● Problem
Output the listing below exactly as it appears, line for line, but leave out the pictures.

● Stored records
*** Begin section ***

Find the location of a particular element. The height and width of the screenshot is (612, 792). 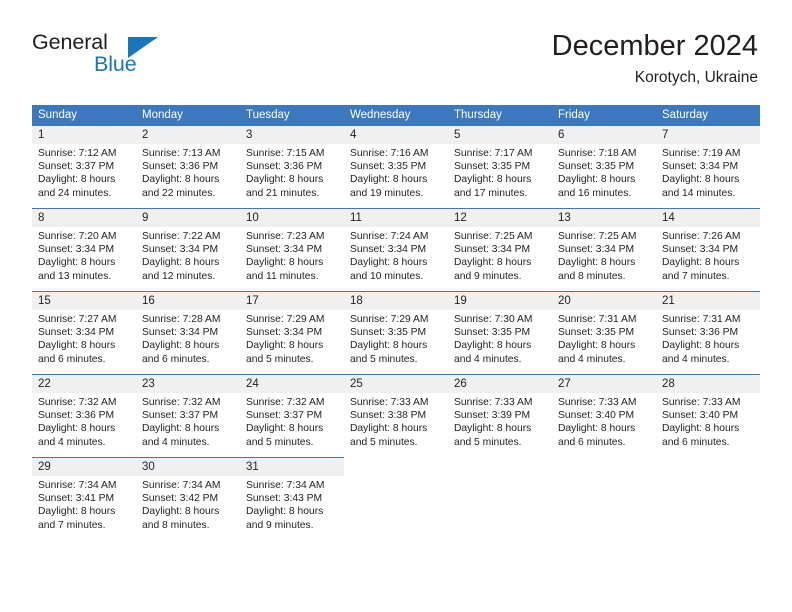

sunrise-time: Sunrise: 7:27 AM is located at coordinates (78, 320).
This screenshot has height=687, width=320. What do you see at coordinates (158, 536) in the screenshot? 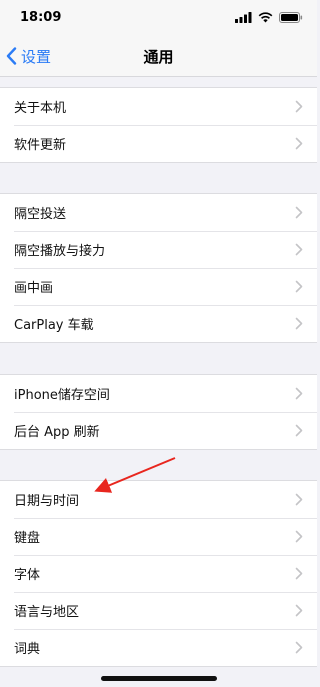
I see `list-item-keyboard: 键盘` at bounding box center [158, 536].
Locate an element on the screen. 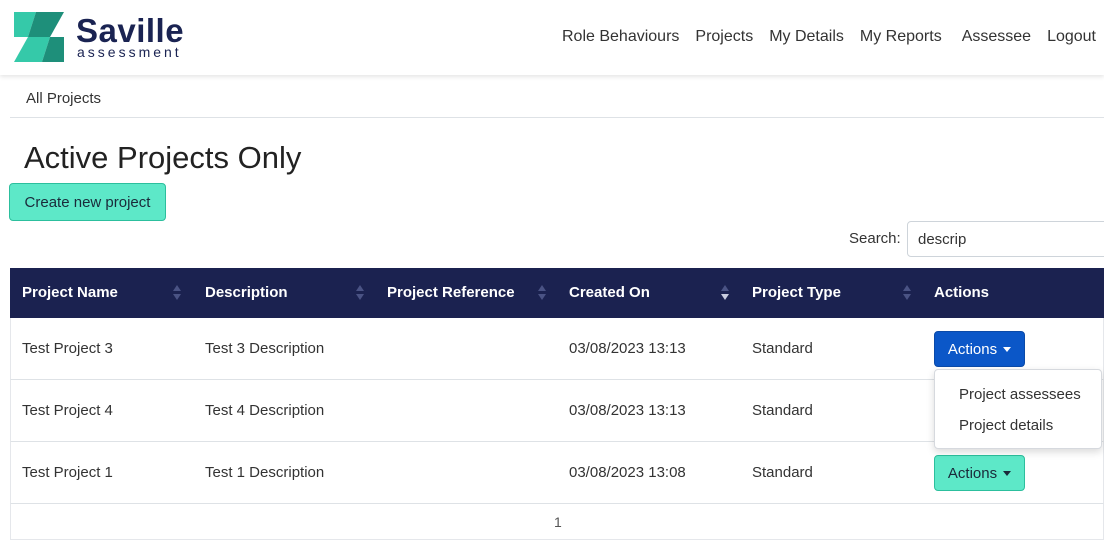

*** End section ***

● Solution for this task
Find the location of a particular element. The height and width of the screenshot is (612, 792). 

sunrise-time: Sunrise: 7:27 AM is located at coordinates (78, 320).
This screenshot has height=687, width=320. What do you see at coordinates (158, 536) in the screenshot? 
I see `list-item-keyboard: 键盘` at bounding box center [158, 536].
Locate an element on the screen. 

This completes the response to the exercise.